Web services can seem too good to be true. After decades of disagreement, all of the major vendors have finally bought into a common approach to connecting applications. It's hard not to harbor some doubts about whether this technology will live up to its promise.

Why should we believe that Web services will usher in ubiquitous connections between applications when every previous attempt has failed? The most often-cited counterexample is the OMG's Common Object Request Broker (CORBA), which shared many of the goals that Web services strive for today. There are plenty of other examples for those with long memories: the Open Software Foundation's Distributed Computing Environment (DCE), and even the Open Systems Interconnection's (OSI's) attempt to define standards in this area back in the mid-1980s.

But Web services really are different. The most important change from those previous efforts is that all of the vendors with dominant market share in the most relevant area -- application servers -- are backing the exact same set of technologies. While there are occasional distracting efforts -- such as the WS-Reliability specification -- from vendors with less power in this area, none of these distractions will matter in the end. The Microsoft/IBM axis, now joined by BEA, has all the market power required to make Web services the universal approach for connecting apps. This has never been true before -- Microsoft remained aloof from CORBA, both Microsoft and Sun resisted DCE, and nobody took the OSI upper layers effort seriously. This broad-based agreement is a milestone for our industry, and it's why Web services are succeeding where these earlier efforts failed.

Another popular concern: Is Microsoft just lulling us into believing they're concerned with interoperability only to eventually add proprietary elements that will lock us into a .NET-specific version of Web services?
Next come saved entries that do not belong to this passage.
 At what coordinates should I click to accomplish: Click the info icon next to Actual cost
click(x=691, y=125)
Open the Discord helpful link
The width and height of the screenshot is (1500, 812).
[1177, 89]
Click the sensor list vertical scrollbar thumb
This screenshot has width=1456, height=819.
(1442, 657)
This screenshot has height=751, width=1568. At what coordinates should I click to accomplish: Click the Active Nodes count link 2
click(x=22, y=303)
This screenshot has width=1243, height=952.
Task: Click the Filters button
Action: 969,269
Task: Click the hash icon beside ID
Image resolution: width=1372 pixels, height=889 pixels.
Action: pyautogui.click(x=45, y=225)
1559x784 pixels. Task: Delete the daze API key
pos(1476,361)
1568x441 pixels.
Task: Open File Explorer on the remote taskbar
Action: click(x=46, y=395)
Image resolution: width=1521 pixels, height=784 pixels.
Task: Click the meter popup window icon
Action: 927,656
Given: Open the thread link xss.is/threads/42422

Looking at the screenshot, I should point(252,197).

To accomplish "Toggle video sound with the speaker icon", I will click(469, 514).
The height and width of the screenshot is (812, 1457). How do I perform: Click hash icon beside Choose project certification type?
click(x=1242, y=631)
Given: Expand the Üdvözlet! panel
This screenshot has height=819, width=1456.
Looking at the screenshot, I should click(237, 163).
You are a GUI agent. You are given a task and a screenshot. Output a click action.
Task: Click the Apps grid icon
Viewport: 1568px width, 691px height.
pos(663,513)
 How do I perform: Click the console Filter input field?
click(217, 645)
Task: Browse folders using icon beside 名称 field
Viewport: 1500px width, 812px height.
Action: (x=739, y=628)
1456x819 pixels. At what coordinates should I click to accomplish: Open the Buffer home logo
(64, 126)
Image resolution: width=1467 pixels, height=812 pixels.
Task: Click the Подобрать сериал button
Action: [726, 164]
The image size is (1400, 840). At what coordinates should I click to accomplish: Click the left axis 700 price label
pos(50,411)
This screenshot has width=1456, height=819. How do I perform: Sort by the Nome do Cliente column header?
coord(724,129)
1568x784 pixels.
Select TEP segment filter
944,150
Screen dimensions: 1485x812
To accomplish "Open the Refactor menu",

After all, Microsoft is the company that coined the phrase "embrace and extend," and it doesn't have a stellar reputation for sticking to interoperability standards.

Yet I'd argue that Microsoft's poor reputation in this area is no longer accurate. For example, one of the most damning criticisms was that the Windows 2000 version of Kerberos would not interoperate with standard Kerberos. I've read this in many places and heard it angrily asserted in countless conversations as evidence of Microsoft's protocol perfidy. But it's not true. Windows 2000 Kerberos will interoperate with standard Kerberos, a fact that was fundamental to the success of a large project I worked on a while ago.

Reputation aside, why would Microsoft go so far down the Web services path only to drop in proprietary roadblocks at this late date? Imagine the backlash from its enterprise customers if they did. Besides, without effective interoperability, Microsoft technologies run the risk of being cabined off for desktops and departmental use only, a fate that doesn't help the company achieve its growth targets. To be a major player in the inevitably multivendor world of enterprise servers, Microsoft's .NET technologies and the rest of its offerings need to work well with the competition.

A final worry: improved software reuse. Web services make a Service-Oriented Architecture (SOA) practical, and SOA allows for the easier reuse of existing software because that software is accessible in a standard way. But object technology made the same claims of enhancing reuse and wound up achieving much less than was promised. Why will SOA be any different?

One possible answer is that it won't be. Even if SOA does not live up to its claim of improved reuse, it will help to integrate new applications with existing code, which is an important advance. But there are a few reasons to believe that SOA will make all kinds of software reuse more likely. One of them is that reuse at the level of services rather than objects makes more sense. Rather than inheriting from a complex object, a developer can just use a simple service. And the fact that most services are remote means that reuse will only be practical for fairly large-grained business functions, which is exactly where reuse should have the most value.

Still, the unpleasant truth is that reuse is not fundamentally a technical problem. Web services-based SOA can help, but the human barriers to software reuse remain. How do developers know what's available to be reused? How do managers overcome a developer's ingrained resistance to using somebody else's code? And how do organizations handle the problems inherent in letting applications owned by one group be used by another? None of these problems is technical, all existed with objects and they all exist with SOA.

SOA may or may not bring about a reuse nirvana. But whatever happens, Web services certainly will allow much better connections between applications. Despite the false steps of the last 20 years, this time really is different.